→ **Extrait**
A la danse, comme dans tout le reste, il faut enlever ce qui est superflu.
Danseur ou danseur de flamenco. Pour de nombreux fans, Gades était un danseur qui dansait le flamenco, et pour les classiques, c’était un danseur de flamenco qui dansait également de la danse classique. Il était sans aucun doute un des artistes les plus complets de son genre. Il avait toujours comme devise de répéter de nombreuses heures non pas pour être meilleur qu’un autre, mais pour être meilleur que soi-même.
La caractéristique la plus marquante de son rôle de danseur, et qui est devenue également un de ses principes esthétiques, est définie dans ces mots : avec l’expérience, on élimine les éléments en trop, et avec un seul geste on peut exprimer beaucoup plus qu’avec vingt pirouettes. Le flamenco que je danse est douloureux et dramatique, introverti, sec comme la terre stérile.
De tout ce qu’il a appris, il a toujours remercié les gens du peuple en particulier pour lui avoir fourni l’inépuisable richesse de sa sagesse pour enrichir son travail. J’ai trouvé mon style dans le peuple espagnol, et je lui dois tout. Pour Gades, la danse classique était une école, et la danse espagnole une culture. Et c’est pourquoi il pensait qu’il ne fallait pas seulement enseigner les pas, les techniques, mais qu’il fallait humaniser la danse, et que chaque danse exige une étude exhaustive de ses origines, chacune d’entre elles a un sentiment qui lui est propre, et on n’y parvient pas seulement en revêtant le costume typique. Je n’ai jamais cherché à être un folkloriste, mais j’ai essayé de transmettre ce que j’ai appris et de me rapprocher de la base, c’est la seule façon d’avancer.

→ **Consigne A**
Relevez dans l'extrait tous les adjectifs qui qualifient « Le flamenco que je danse ».
→ **Consigne B**
Répondez à ces questions à partir de l'extrait :
(i) Dans quel but Gades répétait-il de nombreuses heures, selon sa devise ?
(ii) Qu'étaient respectivement la danse classique et la danse espagnole pour Gades ?
(iii) Où Gades dit-il avoir trouvé son style ?
Les lignes ci-dessous n'ont aucun lien avec l'extrait.

→ **Données fournies**
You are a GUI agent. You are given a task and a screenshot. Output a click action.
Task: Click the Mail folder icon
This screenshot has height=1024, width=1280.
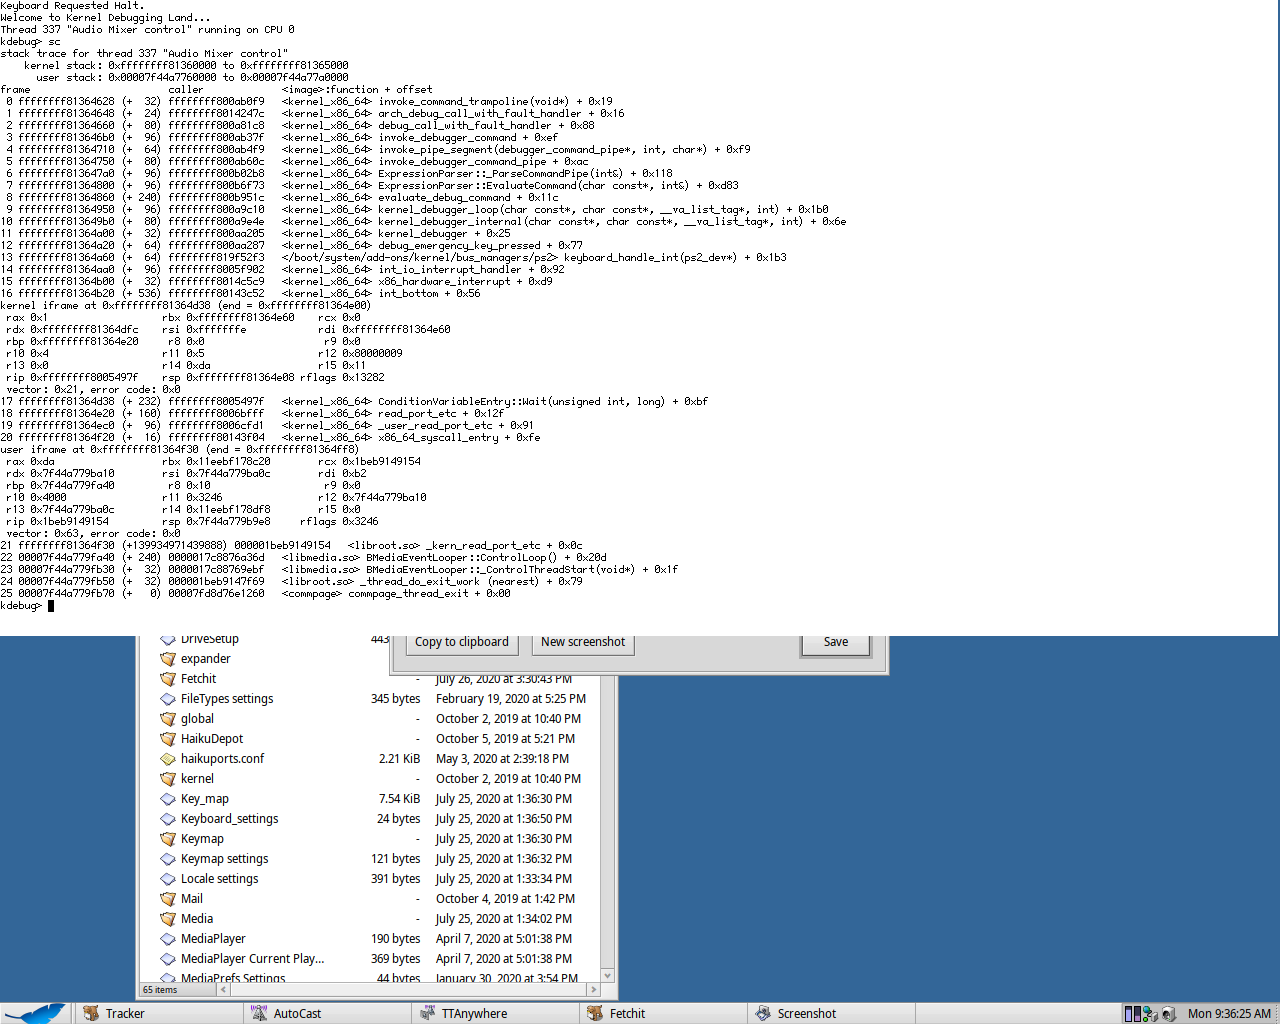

→ **Réponse A**
douloureux, dramatique, introverti, sec

→ **Réponse B**
(i) Pour être meilleur que soi-même, et non meilleur qu'un autre.
(ii) La danse classique était une école, et la danse espagnole une culture.
(iii) Dans le peuple espagnol.